In keeping a local nature diary and coming up with subjects for this column, it’s a bit hard to go past the arrival of our spring migratory birds at the moment.

We have featured a few of these in recent weeks and are likely to continue on this theme as the candidates keep rolling in.

This week, we have noticed the arrival of Shining Bronze-cuckoos in our region.

This species occurs in eastern Australia and further afield into Papua New Guinea, so some of our recent arrivals might have travelled extraordinary distances to get here.

Most years, they start to arrive in August but it is not until September and early October that we see our biggest numbers.

Their occurrence in any given year varies; in some years they are particularly common yet in others they are scarce, perhaps choosing to visit a completely different region.

Upon their arrival, they give their very distinctive and at times monotonous calls, which is often the best way to locate them, as they are typically quite shy and rather hard to see.

As the breeding season approaches, males can sing persistently from a favourite perch, day and night, especially on moonlit nights.

Their call is a plaintive, mournful whistle, similar to their relative the Horsfield’s Bronze-cuckoos, yet there are key differences between the two that allow them to be readily identified.

The call of the Horsfield’s Bronze-cuckoo is a descending ‘tseeeeuw, tseeeeuw’ repeated many times, but they also give a high-pitched chirruping call as well.

The main call of the Shining Bronze-cuckoo is a series of high-pitched whistled notes that rise (as opposed to fall) in sequence before ending with a descending note.

--------

How would the column on Shining Bronze-cuckoos continue after its last sentence? Write the next part.

:: DATA EXCERPTS ::
--------

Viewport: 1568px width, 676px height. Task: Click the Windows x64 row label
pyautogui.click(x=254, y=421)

--------

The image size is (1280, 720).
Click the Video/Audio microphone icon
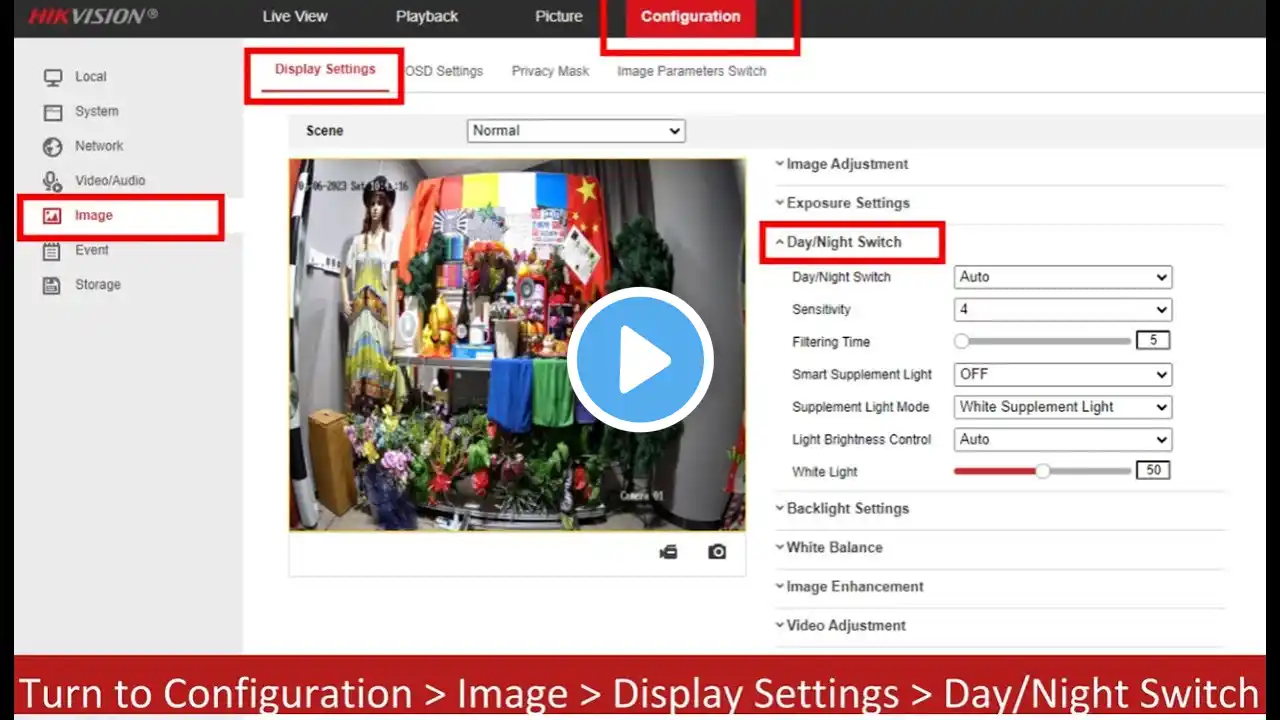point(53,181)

--------

:: TASK ANSWER ::
As with all cuckoos, bronze-cuckoos are insect eaters and they feed primarily feed on hairy caterpillars gleaned from the ground, from grasses and herbs, and shrub and tree foliage.

It is characteristic behaviour of cuckoos to patiently sit and wait while scanning nearby vegetation for any signs of caterpillar activity.

Upon seeing a prey item, they pounce on it from above and immediately bash it on the ground, a nearby rock or branch, to kill the caterpillar quickly before potentially being stung (by species species such as Cup Moth Caterpillars).

Again, like all cuckoos, Shining Bronze-cuckoos are nest parasites relying on a host species to rear their young.

They select small insect-eating bird species as their hosts, typically those that build dome-shaped nests such as fairy-wrens, thornbills and gerygones, but also some open cup-shaped nesters as well, such as robins and honeyeaters.

The cuckoo lays its egg in the nest and removes one of the host’s eggs.

The cuckoo's egg is the first to hatch, after which it instinctively forces the other eggs and chicks out of the nest.

The cuckoo chick then receives the sole attention and care of its ‘foster parents’ until it leaves the nest and for a period thereafter until it is independent.